BEGIN
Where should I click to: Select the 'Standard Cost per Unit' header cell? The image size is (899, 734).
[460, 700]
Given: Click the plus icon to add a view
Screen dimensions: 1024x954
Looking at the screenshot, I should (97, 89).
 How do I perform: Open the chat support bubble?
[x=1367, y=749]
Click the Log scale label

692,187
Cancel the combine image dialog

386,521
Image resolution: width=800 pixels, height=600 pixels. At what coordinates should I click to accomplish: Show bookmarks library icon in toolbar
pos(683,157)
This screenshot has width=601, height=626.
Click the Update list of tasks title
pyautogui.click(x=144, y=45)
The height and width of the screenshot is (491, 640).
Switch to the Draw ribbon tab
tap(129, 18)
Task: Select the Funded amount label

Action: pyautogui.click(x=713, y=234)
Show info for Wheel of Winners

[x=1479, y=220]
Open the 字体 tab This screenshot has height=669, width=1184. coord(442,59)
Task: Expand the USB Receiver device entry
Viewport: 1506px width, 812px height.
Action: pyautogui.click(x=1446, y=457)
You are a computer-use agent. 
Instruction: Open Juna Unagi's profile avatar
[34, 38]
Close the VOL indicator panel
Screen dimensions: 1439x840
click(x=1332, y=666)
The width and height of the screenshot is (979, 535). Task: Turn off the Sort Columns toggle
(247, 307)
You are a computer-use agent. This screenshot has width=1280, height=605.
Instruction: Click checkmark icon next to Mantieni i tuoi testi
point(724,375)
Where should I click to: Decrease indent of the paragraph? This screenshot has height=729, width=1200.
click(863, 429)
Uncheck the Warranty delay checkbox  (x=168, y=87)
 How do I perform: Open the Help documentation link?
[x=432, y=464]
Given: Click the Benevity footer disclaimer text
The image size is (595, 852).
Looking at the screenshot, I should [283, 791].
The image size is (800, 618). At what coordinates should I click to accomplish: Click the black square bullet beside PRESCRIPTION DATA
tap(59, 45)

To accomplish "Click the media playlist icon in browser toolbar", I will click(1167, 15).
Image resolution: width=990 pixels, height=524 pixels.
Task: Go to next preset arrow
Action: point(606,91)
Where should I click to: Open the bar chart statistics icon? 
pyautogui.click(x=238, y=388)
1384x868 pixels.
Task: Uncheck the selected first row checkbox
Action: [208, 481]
END
What to produce — Your answer should reproduce each line of the listing that holds the word "Given".

Problem solution —
Given: Click the plus icon to add a view
Given: Click the Benevity footer disclaimer text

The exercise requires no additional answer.